▶ [Exercise aim]:
Reproduce the passage of the game recap starting with "Two years ago, in" and going on through "up another notch.".

▶ [Excerpt to read]:

═══

When the Cleveland Baseball Team visits Baltimore, good things tend to happen for the Orioles.
Two years ago, in the midst of an atrocious 108-loss season, the Orioles battered Cleveland for back-to-back 13-0 victories at Camden Yards, becoming the first team in MLB history to record consecutive 13-run shutout wins.
This afternoon, the O’s kicked it up another notch.
The Birds destroyed Cleveland pitching with an 18-run explosion, their most prolific run total since Aug. 16, 2015, an 18-2 blowout of the Athletics in Baltimore. Today’s victory earned the Orioles their second consecutive home series win, and it all started with their All-Star worthy leadoff man.
If you thought Cedric Mullins might take a breather after going 5-for-5 and reclaiming the AL lead in hits on Saturday, guess again! He took no time at all in setting the tone for the Orioles’ afternoon offensive firepower, bashing a leadoff homer over the out-of-town scoreboard in right against Cleveland starter Cal Quantrill. It was his seventh hit in his last seven at-bats, and his third homer. But Cedric was just getting started.
In the second, the rout really got underway. The O’s not only blistered the ball all over the park, but Cleveland handed the Orioles a bunch of runs with the kind of defense that made it look like they’ve never played baseball before. The rally began with consecutive singles by Ryan Mountcastle and DJ Stewart, and with one out, Ramon Urias was hit by a pitch to load the bases.

═══

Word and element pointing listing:
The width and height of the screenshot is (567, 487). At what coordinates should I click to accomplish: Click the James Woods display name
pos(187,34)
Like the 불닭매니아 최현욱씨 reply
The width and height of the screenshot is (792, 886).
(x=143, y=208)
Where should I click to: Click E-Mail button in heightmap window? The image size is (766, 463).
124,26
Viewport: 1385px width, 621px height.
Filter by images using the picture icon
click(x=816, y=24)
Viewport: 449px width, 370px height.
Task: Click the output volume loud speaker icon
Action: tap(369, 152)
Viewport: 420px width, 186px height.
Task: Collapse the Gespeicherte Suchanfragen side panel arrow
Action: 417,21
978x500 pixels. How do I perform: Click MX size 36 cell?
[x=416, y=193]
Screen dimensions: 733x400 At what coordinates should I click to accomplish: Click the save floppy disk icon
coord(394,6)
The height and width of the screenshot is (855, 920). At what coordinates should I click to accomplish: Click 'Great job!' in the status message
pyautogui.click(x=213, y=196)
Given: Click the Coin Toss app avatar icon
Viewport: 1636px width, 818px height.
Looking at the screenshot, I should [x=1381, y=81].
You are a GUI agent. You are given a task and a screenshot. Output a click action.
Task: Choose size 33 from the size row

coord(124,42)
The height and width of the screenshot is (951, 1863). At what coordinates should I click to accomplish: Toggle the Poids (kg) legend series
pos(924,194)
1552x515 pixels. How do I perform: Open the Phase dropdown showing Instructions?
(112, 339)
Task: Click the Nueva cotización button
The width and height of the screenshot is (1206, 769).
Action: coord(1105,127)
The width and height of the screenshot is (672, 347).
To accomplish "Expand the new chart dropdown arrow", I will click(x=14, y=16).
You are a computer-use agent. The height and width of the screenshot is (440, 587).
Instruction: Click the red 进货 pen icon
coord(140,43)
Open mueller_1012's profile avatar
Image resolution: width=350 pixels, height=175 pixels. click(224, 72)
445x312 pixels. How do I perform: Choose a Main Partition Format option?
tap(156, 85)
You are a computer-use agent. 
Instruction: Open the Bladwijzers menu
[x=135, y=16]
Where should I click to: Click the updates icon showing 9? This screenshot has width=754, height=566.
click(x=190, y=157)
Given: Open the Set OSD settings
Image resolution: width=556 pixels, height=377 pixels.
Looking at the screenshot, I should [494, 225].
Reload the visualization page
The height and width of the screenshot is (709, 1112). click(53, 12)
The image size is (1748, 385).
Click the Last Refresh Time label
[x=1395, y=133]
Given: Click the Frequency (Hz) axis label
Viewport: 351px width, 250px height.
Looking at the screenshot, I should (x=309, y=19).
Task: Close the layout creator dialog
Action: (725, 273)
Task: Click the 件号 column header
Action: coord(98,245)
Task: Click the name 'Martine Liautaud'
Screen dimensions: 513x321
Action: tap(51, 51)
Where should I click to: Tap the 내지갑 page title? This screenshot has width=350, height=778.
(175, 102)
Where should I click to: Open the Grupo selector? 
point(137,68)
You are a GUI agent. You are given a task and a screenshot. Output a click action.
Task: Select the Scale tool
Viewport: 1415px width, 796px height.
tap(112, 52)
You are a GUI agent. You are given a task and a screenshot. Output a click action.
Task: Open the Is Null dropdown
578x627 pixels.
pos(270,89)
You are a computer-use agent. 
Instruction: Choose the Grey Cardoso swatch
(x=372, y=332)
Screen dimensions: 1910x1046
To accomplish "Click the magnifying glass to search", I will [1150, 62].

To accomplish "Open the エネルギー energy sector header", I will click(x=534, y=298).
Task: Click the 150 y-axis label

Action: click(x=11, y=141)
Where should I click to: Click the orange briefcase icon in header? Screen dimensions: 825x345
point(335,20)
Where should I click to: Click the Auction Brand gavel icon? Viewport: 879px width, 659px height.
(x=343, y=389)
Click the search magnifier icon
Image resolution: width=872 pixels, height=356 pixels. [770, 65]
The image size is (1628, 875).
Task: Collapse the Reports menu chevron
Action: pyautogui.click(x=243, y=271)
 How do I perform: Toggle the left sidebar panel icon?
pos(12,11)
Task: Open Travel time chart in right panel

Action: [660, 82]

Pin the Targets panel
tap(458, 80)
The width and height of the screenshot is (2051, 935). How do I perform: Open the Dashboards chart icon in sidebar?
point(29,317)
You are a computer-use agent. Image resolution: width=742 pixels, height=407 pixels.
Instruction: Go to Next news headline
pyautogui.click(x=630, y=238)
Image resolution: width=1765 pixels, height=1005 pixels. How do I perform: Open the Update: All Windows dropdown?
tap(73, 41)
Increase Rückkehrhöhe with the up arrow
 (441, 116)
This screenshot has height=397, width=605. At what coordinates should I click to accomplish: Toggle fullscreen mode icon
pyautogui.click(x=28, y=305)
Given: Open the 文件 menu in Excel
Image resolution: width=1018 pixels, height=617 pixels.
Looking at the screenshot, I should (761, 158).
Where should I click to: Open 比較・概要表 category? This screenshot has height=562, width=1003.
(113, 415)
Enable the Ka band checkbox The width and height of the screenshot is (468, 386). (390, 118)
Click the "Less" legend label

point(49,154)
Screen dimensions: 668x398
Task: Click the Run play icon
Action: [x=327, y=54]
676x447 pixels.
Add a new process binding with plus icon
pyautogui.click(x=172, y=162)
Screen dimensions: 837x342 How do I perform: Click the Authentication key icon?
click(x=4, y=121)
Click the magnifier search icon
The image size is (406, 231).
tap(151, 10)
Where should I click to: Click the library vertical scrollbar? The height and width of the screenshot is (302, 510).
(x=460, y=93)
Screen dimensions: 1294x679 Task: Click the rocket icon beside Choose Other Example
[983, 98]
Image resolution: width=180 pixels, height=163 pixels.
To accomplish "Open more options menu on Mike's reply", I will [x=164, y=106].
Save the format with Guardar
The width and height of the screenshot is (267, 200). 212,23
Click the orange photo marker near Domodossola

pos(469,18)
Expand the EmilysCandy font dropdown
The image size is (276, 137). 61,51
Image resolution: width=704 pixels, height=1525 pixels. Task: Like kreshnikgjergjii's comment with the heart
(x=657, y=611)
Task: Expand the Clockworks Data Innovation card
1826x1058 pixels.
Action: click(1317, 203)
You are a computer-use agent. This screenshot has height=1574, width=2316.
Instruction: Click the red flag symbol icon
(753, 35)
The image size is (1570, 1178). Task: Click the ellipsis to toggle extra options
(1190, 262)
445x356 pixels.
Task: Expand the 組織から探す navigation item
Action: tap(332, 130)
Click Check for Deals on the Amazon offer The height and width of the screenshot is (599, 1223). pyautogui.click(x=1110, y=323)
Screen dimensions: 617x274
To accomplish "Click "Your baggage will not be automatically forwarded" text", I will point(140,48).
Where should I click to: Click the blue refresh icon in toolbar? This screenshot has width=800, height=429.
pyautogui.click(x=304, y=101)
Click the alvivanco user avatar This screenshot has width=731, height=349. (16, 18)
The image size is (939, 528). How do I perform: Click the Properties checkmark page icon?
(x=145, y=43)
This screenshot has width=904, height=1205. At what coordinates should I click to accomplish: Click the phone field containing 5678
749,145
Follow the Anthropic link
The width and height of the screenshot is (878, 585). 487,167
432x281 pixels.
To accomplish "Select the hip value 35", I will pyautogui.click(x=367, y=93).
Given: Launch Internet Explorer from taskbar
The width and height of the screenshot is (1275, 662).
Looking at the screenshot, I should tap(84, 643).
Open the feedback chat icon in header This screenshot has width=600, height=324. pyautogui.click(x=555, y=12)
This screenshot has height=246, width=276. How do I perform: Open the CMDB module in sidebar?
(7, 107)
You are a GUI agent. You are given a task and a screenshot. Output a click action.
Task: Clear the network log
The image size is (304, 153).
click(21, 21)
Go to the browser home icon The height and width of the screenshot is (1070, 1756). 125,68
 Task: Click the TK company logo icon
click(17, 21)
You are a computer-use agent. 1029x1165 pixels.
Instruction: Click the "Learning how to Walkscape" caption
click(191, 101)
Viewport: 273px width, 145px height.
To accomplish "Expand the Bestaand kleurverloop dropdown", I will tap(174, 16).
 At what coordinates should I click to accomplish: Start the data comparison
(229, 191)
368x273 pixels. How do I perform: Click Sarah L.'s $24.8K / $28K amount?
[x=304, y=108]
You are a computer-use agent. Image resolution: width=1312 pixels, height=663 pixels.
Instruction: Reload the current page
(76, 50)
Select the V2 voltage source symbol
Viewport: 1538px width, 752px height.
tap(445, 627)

═══

▶ [The solution]:
Two years ago, in the midst of an atrocious 108-loss season, the Orioles battered Cleveland for back-to-back 13-0 victories at Camden Yards, becoming the first team in MLB history to record consecutive 13-run shutout wins.
This afternoon, the O’s kicked it up another notch.